**EXERCISE AIM:** Working down the material below, reproduce exactly every line from the one containing "Given: Click the Raydo logo in header" to the last line, and only those.

○ ○ ○ ○ ○ ○ ○

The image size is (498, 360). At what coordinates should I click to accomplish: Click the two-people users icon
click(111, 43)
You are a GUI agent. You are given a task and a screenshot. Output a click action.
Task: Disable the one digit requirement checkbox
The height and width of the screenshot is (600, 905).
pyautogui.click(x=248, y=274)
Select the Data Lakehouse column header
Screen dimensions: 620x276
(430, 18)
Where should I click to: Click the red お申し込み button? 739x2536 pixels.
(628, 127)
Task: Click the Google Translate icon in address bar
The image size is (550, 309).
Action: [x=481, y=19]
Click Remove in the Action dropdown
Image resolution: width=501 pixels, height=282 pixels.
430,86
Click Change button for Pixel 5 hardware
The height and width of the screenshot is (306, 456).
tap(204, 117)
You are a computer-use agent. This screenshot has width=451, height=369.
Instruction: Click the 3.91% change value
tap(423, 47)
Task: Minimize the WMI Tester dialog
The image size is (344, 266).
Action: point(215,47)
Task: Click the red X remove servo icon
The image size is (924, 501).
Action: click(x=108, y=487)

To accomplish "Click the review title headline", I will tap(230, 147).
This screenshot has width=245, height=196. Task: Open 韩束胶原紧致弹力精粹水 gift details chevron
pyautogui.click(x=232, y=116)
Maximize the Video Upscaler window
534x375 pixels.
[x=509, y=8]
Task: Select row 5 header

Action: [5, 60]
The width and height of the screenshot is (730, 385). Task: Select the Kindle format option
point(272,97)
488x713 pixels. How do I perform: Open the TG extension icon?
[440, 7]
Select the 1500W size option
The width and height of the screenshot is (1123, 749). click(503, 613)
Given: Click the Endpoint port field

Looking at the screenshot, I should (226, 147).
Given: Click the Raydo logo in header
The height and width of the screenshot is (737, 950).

○ ○ ○ ○ ○ ○ ○

**RESPONSE TO THE EXERCISE:**
Given: Click the Raydo logo in header
The height and width of the screenshot is (737, 950).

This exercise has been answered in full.